Problem requirements — Identify each line in the rows below that contains the string "sidebar", and copy every such line in full.
--- START ---
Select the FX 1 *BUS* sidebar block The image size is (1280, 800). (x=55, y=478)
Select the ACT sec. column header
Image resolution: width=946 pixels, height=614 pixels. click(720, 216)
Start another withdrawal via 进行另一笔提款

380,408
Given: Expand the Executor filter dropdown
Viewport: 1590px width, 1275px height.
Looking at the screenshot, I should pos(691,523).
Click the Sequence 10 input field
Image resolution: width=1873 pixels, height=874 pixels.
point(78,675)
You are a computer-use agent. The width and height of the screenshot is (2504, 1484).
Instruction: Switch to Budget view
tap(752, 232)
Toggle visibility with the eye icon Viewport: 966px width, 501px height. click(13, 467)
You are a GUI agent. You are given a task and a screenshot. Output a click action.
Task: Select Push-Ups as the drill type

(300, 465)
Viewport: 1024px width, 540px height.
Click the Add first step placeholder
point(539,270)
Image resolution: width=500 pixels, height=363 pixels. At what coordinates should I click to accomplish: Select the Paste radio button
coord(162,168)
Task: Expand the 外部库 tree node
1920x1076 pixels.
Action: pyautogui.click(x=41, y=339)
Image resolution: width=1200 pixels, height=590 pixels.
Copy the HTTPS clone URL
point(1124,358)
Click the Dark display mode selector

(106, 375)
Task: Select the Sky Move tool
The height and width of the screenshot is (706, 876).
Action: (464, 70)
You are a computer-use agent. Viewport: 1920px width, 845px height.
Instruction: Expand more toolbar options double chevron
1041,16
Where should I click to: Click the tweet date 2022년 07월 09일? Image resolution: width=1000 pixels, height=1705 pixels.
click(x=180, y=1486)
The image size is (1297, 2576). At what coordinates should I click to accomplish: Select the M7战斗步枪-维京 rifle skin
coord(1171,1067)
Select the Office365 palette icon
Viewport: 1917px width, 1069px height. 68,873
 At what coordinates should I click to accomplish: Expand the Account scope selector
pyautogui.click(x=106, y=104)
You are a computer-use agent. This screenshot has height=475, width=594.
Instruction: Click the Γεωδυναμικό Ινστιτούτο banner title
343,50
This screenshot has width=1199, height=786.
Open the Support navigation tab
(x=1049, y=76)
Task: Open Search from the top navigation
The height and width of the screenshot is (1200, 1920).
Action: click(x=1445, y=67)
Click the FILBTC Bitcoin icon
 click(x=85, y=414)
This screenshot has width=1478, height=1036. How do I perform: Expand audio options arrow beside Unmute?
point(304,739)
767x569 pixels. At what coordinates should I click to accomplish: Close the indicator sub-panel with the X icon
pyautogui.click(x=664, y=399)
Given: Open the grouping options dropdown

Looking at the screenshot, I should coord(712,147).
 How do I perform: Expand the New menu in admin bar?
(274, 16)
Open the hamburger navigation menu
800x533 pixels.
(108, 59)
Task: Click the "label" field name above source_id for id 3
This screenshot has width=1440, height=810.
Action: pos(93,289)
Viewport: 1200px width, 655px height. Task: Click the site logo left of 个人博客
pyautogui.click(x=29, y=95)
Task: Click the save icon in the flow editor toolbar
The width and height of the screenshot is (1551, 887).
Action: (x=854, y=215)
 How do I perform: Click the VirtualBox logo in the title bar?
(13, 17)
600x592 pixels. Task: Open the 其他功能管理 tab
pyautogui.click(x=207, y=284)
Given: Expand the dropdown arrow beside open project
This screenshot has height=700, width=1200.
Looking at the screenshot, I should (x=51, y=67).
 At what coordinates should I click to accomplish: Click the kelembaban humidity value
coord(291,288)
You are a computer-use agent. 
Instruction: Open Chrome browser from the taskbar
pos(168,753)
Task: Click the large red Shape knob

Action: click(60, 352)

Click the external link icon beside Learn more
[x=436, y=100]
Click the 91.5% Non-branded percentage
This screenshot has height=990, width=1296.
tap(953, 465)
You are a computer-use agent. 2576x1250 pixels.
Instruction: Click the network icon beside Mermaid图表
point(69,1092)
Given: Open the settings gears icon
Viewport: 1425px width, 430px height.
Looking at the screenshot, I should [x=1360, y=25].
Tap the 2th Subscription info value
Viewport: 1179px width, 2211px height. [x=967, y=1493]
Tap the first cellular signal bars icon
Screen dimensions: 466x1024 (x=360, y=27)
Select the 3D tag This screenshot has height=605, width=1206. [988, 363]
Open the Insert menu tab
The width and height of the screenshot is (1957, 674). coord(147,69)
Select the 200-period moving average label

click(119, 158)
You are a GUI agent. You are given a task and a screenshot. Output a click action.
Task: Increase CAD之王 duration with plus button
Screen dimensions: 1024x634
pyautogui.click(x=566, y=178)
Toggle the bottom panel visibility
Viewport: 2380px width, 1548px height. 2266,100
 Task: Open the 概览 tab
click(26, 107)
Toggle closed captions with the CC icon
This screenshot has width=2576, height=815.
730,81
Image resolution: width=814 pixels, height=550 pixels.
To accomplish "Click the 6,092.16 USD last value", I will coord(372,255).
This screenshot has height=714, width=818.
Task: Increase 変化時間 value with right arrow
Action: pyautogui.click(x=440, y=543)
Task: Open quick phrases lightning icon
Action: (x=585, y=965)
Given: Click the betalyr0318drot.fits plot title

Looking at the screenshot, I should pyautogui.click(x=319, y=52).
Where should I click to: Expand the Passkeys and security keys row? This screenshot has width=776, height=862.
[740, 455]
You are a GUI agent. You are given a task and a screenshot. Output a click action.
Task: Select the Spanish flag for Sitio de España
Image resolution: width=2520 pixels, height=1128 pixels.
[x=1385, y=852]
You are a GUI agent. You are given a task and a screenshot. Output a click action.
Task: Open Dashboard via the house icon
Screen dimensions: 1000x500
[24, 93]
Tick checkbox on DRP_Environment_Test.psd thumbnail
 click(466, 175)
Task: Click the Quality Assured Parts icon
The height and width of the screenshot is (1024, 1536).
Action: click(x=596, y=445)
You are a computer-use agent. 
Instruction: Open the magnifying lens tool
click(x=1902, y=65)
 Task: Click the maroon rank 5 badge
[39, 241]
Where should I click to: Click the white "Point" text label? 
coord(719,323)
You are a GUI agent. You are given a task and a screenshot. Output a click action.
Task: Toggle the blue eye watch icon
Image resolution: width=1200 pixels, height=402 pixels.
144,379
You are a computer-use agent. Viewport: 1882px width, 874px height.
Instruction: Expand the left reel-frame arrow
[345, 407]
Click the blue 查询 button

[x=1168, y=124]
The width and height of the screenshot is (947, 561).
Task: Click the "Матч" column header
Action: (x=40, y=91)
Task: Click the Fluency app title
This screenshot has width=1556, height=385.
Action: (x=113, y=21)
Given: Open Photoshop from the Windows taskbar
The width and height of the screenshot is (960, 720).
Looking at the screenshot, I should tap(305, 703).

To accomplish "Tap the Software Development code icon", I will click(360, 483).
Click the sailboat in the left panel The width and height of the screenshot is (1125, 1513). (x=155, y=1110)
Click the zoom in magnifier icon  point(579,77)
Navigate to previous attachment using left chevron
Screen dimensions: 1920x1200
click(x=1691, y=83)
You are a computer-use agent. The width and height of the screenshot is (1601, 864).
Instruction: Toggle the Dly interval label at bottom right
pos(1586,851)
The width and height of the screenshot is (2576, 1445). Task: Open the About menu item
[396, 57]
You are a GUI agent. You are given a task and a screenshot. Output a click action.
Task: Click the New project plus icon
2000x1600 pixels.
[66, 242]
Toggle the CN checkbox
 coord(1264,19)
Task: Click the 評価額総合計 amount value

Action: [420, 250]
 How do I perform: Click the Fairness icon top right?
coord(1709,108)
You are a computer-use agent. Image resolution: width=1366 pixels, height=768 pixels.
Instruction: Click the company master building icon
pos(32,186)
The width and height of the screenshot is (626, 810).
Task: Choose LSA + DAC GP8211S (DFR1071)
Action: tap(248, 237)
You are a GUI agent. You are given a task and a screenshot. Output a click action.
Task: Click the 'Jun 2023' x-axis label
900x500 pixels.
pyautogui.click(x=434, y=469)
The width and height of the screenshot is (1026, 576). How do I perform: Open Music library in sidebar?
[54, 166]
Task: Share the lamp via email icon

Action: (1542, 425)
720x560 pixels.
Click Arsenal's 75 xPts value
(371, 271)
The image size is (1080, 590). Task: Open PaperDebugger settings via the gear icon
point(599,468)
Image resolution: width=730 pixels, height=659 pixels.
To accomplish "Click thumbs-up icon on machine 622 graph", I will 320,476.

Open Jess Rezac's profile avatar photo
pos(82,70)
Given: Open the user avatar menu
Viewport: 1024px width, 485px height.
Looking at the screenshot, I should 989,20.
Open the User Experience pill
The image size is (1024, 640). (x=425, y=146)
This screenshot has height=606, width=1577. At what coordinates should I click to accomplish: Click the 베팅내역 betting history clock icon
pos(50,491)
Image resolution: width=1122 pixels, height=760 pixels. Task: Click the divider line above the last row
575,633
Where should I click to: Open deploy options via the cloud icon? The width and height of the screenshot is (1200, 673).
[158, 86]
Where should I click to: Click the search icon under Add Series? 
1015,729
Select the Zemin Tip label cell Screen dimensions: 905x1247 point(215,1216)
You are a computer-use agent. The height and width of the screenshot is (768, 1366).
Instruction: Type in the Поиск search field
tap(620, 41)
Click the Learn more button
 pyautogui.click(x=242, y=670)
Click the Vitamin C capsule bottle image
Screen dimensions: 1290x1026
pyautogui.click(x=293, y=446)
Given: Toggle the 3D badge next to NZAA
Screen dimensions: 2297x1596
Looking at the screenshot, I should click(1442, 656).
--- END ---
Problem solution —
Select the FX 1 *BUS* sidebar block The image size is (1280, 800). (x=55, y=478)
The width and height of the screenshot is (1026, 576). How do I perform: Open Music library in sidebar?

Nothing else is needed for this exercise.